WHAT THE TASK REQUIRES. Only the lines from the one with "The image size is (493, 460)." through the final line below belong in the answer, copied exactly and without pictures.
*** SUPPLIED MATERIAL
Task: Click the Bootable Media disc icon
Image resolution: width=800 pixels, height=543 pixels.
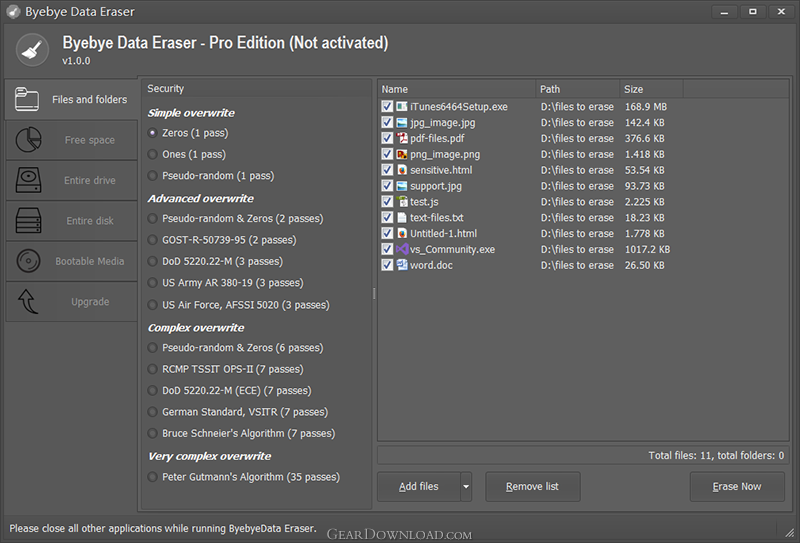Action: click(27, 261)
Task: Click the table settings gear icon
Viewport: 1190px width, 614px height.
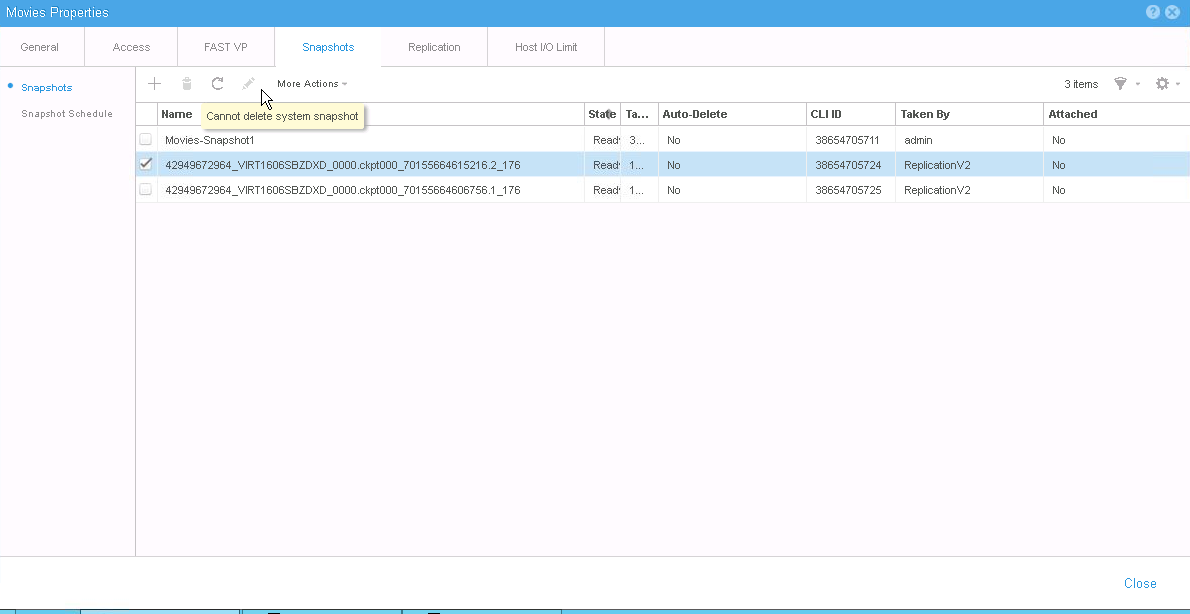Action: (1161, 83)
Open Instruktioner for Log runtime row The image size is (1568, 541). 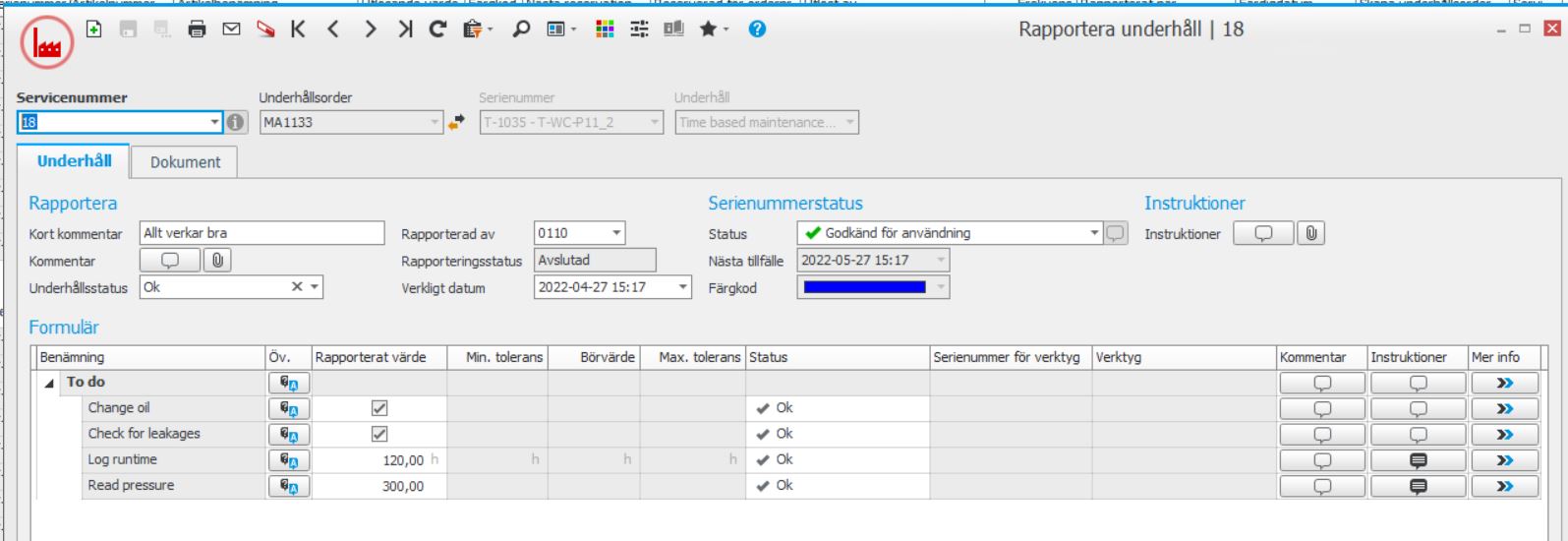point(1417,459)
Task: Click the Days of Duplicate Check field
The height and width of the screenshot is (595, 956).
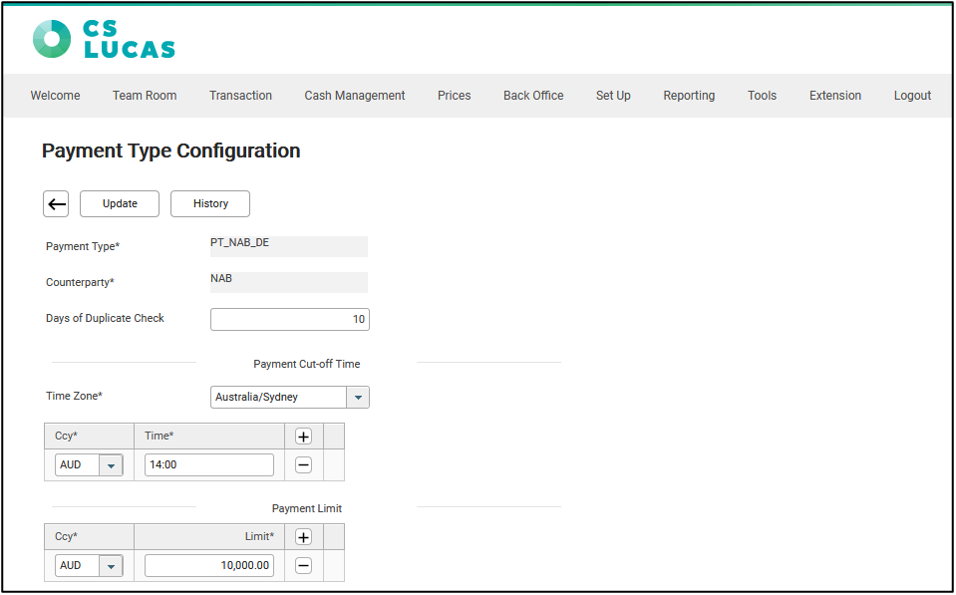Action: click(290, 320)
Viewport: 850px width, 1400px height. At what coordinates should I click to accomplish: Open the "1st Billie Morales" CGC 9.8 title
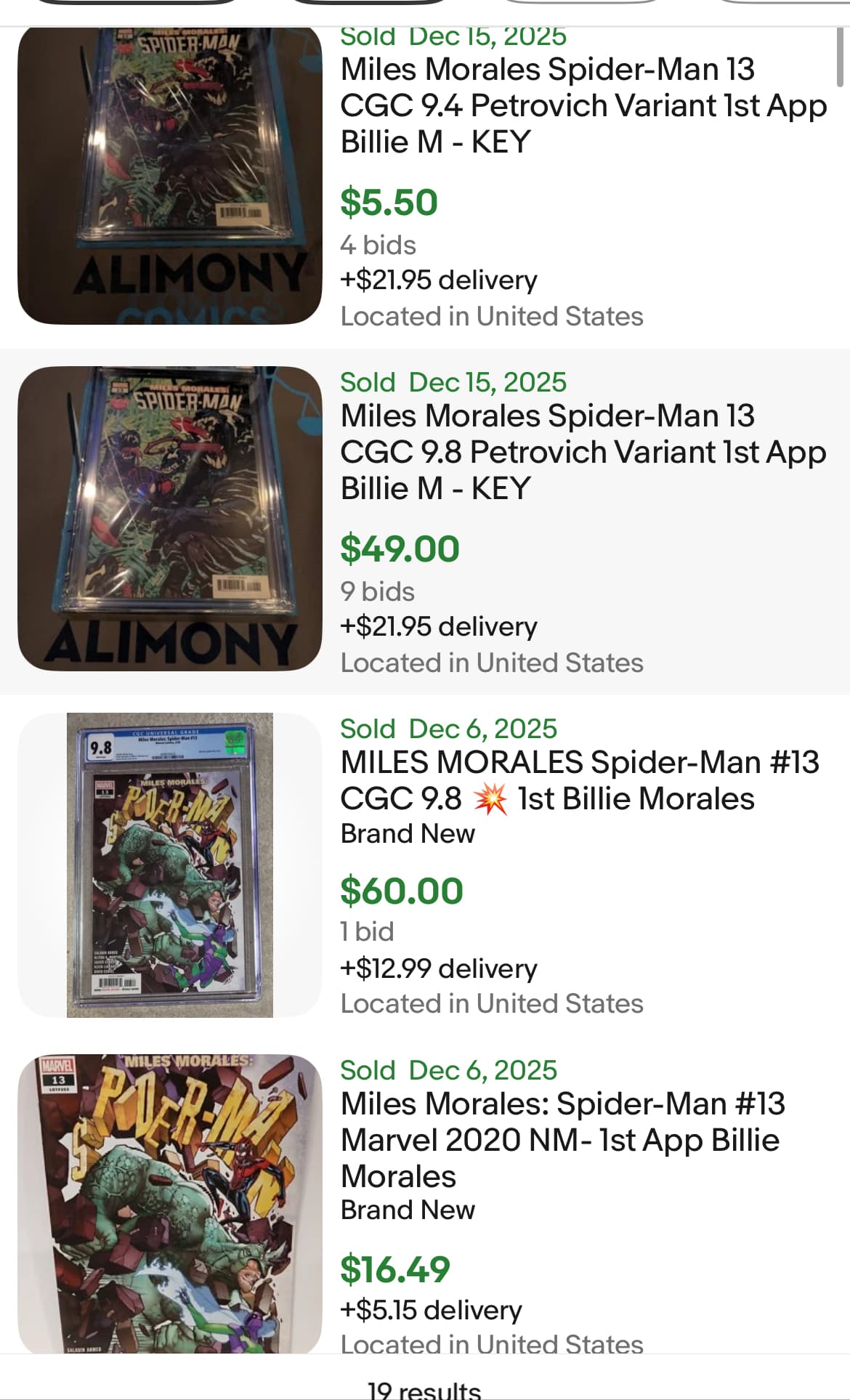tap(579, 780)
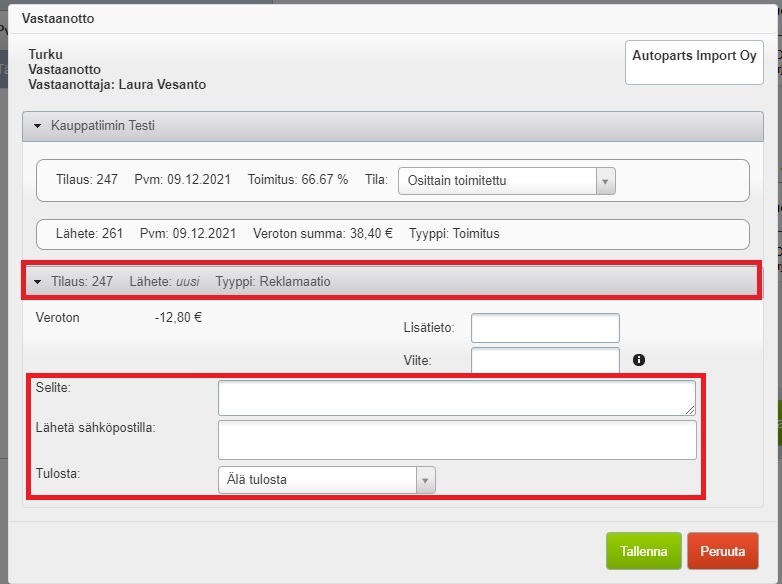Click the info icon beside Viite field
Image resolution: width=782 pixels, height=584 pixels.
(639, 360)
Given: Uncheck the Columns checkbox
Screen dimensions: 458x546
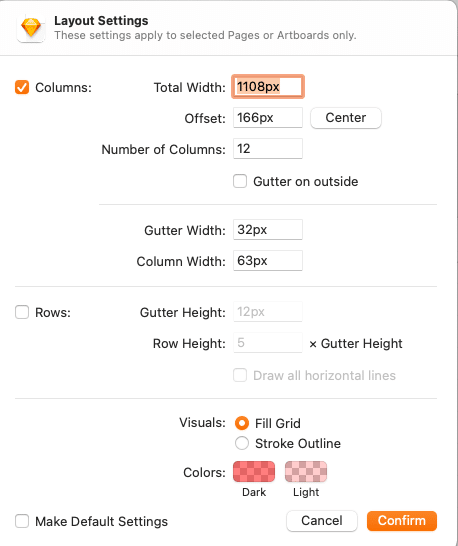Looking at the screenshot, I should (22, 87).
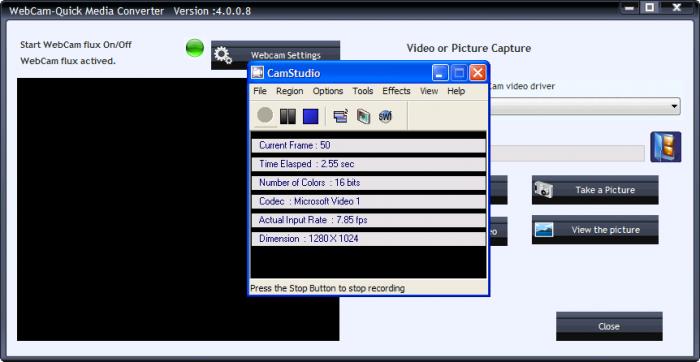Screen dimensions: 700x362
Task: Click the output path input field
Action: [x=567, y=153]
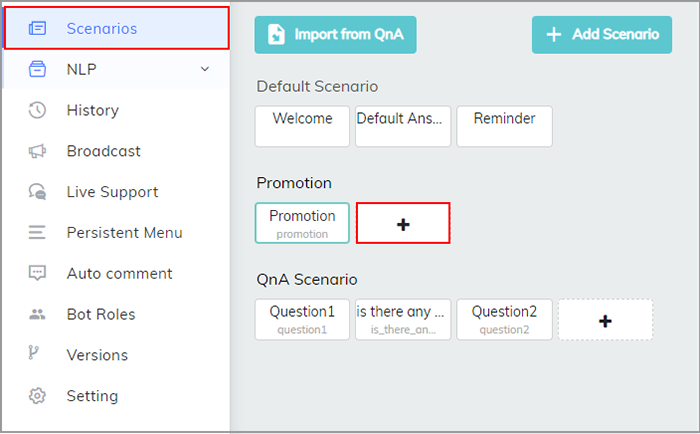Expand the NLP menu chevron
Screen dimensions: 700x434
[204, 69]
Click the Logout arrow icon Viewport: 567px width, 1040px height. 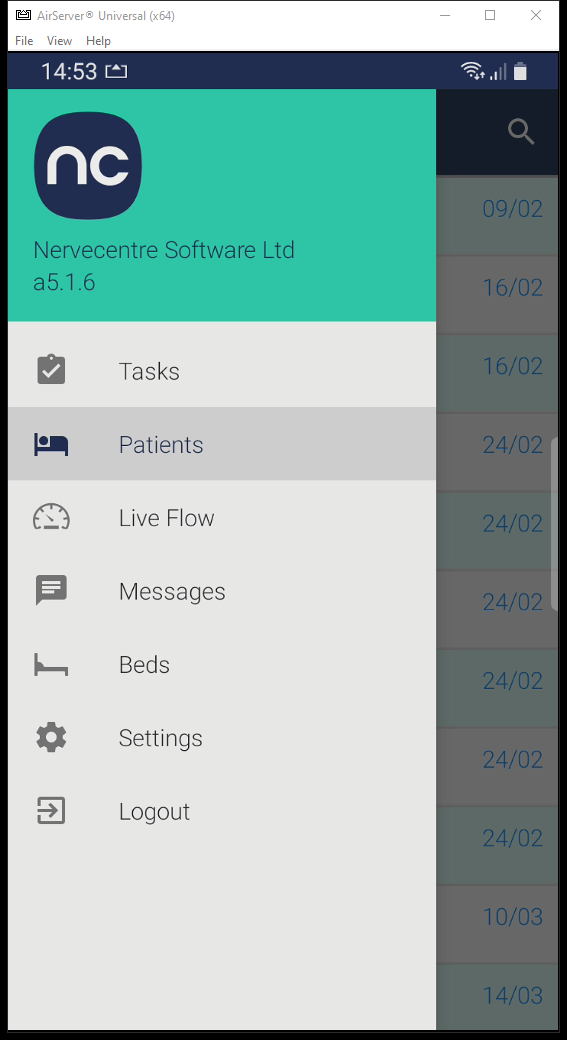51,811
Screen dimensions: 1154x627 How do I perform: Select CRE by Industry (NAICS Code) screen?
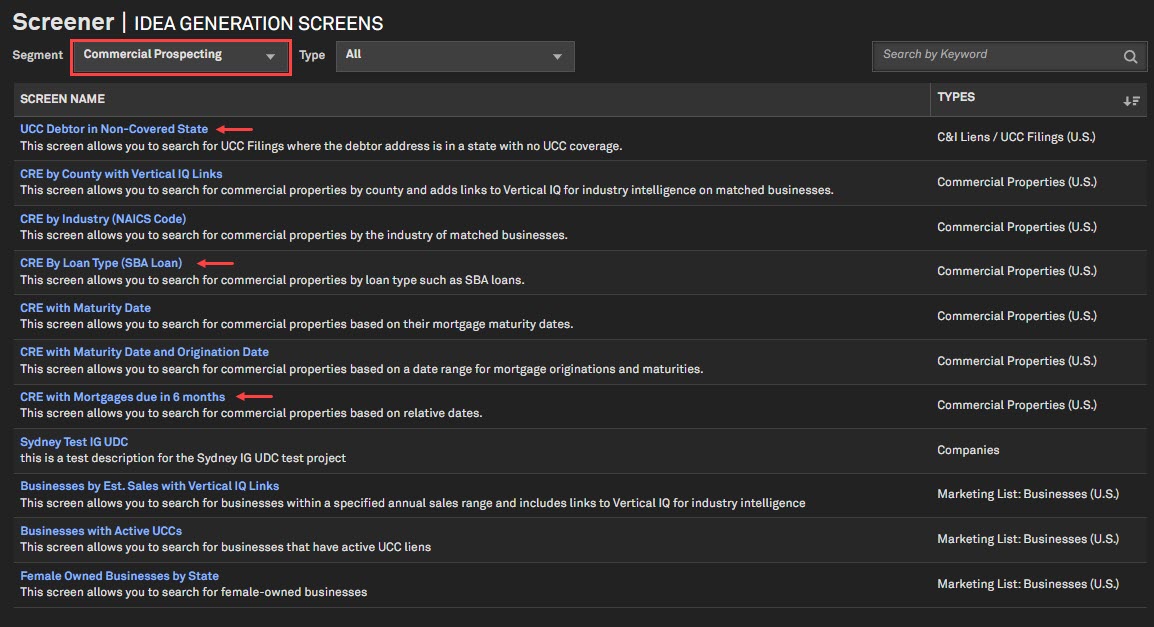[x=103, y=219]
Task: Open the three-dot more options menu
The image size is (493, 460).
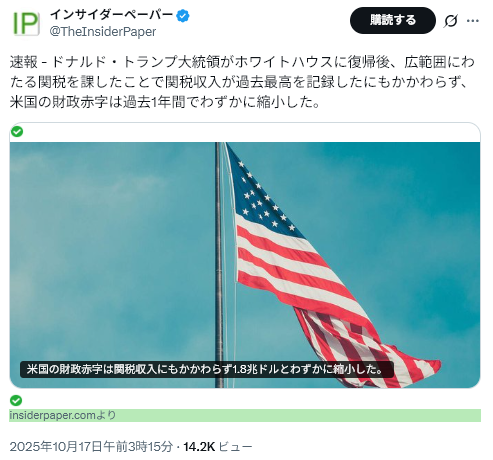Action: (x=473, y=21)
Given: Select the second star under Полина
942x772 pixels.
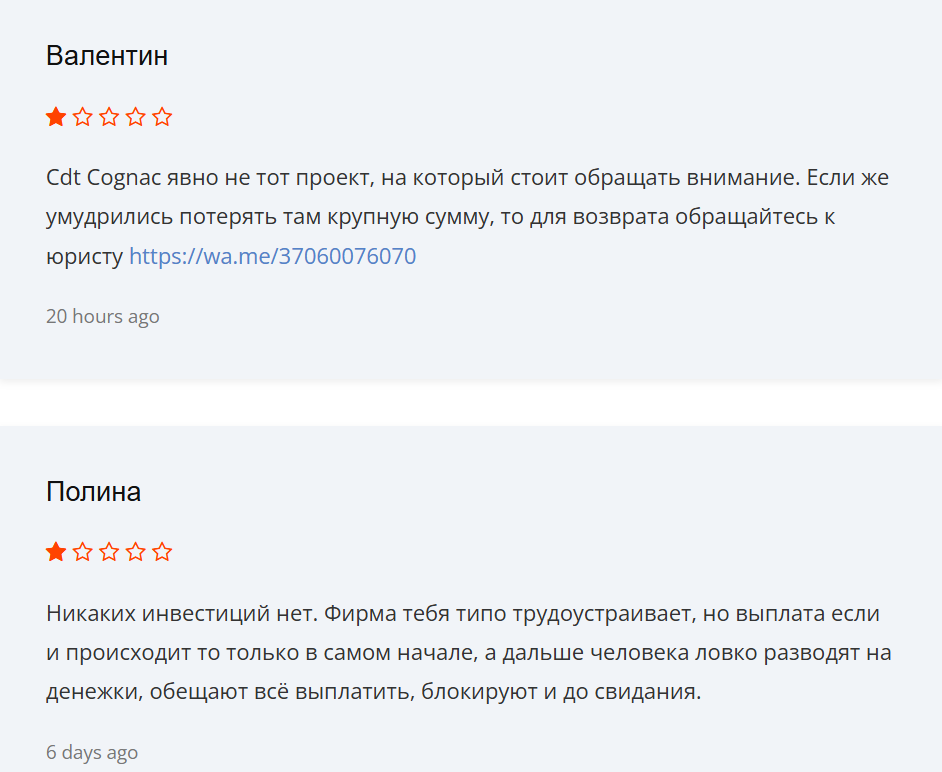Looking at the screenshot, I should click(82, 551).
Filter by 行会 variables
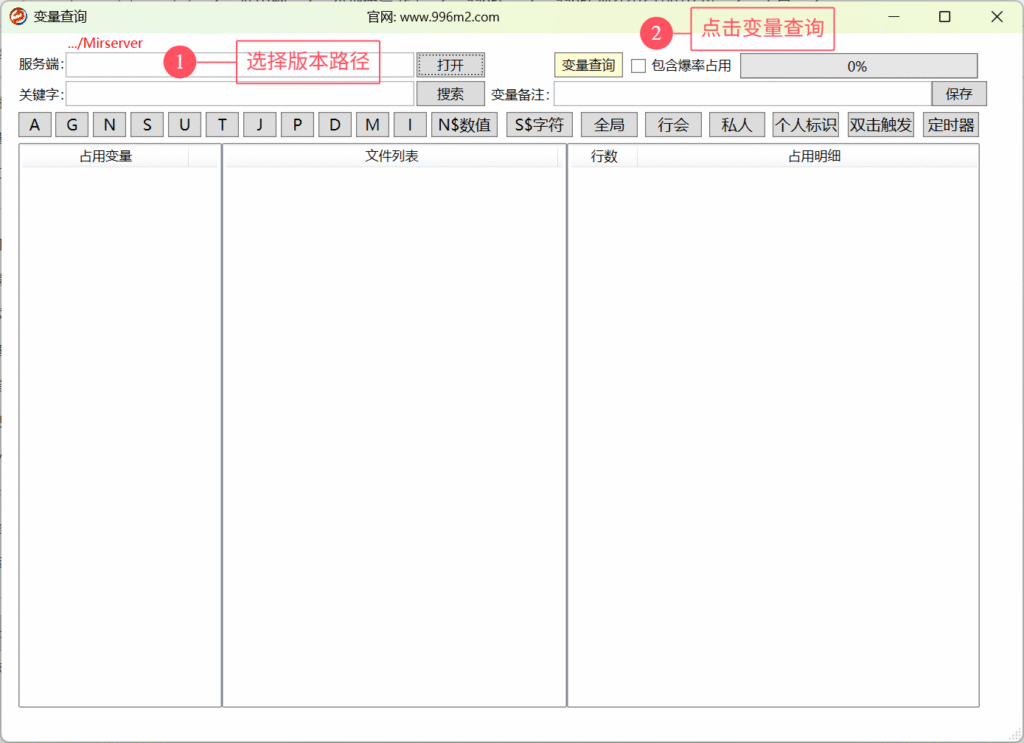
******
RESULT OF THE EXERCISE.
The image size is (493, 460).
Action: (x=473, y=21)
Given: Select the second star under Полина
942x772 pixels.
Looking at the screenshot, I should click(82, 551).
Filter by 行会 variables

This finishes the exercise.